A shot and then another! And Thomas Ball lies dead.

==Murder trial==
At the coroner's inquest into Ball's death, Stagg admitted the killing but claimed it had been an accident. He claimed that he had fired the gun in order to frighten Ball and that Ball was shot as he attempted to grab the gun. The jury rejected this argument, returning a verdict of "wilful murder", and Stagg was committed for trial at Stafford Assizes.

The murder trial was heard in February 1924 in front of Mr. Justice Rowlatt. Stagg continued to claim that the killing was an accident and that he first fired the gun when Ball (allegedly "under the influence of drink") started to climb over the gate following an argument. There then followed a fight where Ball tried to wrench the gun away from Stagg; as Stagg fell back, the gun discharged accidentally, killing Ball. Stagg also claimed that Ball had threatened to attack Mrs. Stagg who was watching from a first-floor window: "I will come up and dash your brains out" and that Beatrice Ball had later said "He would not have hurt Mrs. Stagg, although he kicks me about". This was refuted at the trial by Mrs. Ball who "emphatically denied" that her husband had ever hit her. The Aston Villa trainer, Alf Miles, was called as a witness saying that Ball was a "good living man – always in the best of condition".
The mental state of Stagg was not raised in the trial but he was probably carrying trauma from his wartime service. The killing took place on the first Armistice Day Sunday. In addition, Stagg's son had just left home to emigrate to Australia.
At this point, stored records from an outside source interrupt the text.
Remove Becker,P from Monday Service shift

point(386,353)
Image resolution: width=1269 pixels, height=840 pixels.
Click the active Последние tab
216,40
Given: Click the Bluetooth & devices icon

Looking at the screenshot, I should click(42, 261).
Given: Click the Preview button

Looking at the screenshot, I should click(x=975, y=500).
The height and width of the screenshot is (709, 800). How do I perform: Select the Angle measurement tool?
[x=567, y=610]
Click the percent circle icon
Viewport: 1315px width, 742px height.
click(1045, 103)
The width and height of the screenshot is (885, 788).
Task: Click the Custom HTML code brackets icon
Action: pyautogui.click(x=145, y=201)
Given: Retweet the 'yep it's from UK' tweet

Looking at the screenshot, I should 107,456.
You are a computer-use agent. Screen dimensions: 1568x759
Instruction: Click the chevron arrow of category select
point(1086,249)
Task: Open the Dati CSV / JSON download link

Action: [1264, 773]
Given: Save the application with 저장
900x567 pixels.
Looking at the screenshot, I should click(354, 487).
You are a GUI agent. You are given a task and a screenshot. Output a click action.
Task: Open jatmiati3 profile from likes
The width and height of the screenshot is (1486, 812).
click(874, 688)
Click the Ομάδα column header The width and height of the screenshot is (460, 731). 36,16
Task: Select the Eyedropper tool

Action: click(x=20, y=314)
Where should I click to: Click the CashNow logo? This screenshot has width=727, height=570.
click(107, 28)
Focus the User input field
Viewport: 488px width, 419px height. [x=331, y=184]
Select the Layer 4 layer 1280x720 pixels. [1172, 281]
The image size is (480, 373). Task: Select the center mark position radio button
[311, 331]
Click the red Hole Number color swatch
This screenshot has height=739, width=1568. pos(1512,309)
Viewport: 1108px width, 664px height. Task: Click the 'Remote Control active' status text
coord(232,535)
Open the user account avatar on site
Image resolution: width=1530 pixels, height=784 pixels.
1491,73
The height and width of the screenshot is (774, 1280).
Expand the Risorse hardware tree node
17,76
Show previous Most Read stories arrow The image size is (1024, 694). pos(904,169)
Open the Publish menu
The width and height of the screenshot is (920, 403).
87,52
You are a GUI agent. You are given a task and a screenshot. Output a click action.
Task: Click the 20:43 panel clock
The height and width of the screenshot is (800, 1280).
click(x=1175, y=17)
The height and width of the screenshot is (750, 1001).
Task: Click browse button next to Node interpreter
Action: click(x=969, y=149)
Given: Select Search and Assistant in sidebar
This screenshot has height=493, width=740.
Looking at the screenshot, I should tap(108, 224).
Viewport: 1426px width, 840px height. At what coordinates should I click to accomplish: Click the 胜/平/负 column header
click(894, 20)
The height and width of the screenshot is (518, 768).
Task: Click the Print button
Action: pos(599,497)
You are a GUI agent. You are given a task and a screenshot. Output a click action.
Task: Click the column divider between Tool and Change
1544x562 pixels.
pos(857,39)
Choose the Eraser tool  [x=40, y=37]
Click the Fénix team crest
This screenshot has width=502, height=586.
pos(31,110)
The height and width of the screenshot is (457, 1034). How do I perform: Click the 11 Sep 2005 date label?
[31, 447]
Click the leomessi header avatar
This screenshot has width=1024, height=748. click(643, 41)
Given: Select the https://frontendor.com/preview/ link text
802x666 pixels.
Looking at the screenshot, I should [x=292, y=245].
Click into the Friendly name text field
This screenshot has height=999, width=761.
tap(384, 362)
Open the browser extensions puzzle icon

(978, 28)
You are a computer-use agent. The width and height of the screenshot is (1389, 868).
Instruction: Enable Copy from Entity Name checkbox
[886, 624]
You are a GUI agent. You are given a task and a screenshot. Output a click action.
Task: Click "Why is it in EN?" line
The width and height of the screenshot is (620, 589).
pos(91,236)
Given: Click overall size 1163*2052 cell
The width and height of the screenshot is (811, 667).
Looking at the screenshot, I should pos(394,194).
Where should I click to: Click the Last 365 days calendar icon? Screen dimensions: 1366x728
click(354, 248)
In his summing up, Mr. Justice Rowlatt instructed the jury not to show too much sympathy towards Stagg, but "to look at the facts dispassionately". Although there was a conflict of evidence as to how Ball was killed and although there might have been no motive, "it might still be murder if a man might lose his temper against a person he did not like and commit an act of murder". If the gun was pointed at the victim and discharged on purpose, that was murder, whereas if it went off by accident during a struggle, that was manslaughter. After deliberating for an hour and forty minutes, the jury returned a verdict of "wilful murder" with a recommendation of mercy. Despite this, Mr. Justice Rowlatt passed a sentence of death.

Stagg was refused leave to appeal, but his sentence was commuted to life imprisonment as part of the reforms introduced by the newly elected Labour Government. Stagg was subsequently declared "insane" and was incarcerated in Broadmoor Hospital. He eventually died in a Birmingham mental hospital in February 1966, aged 87.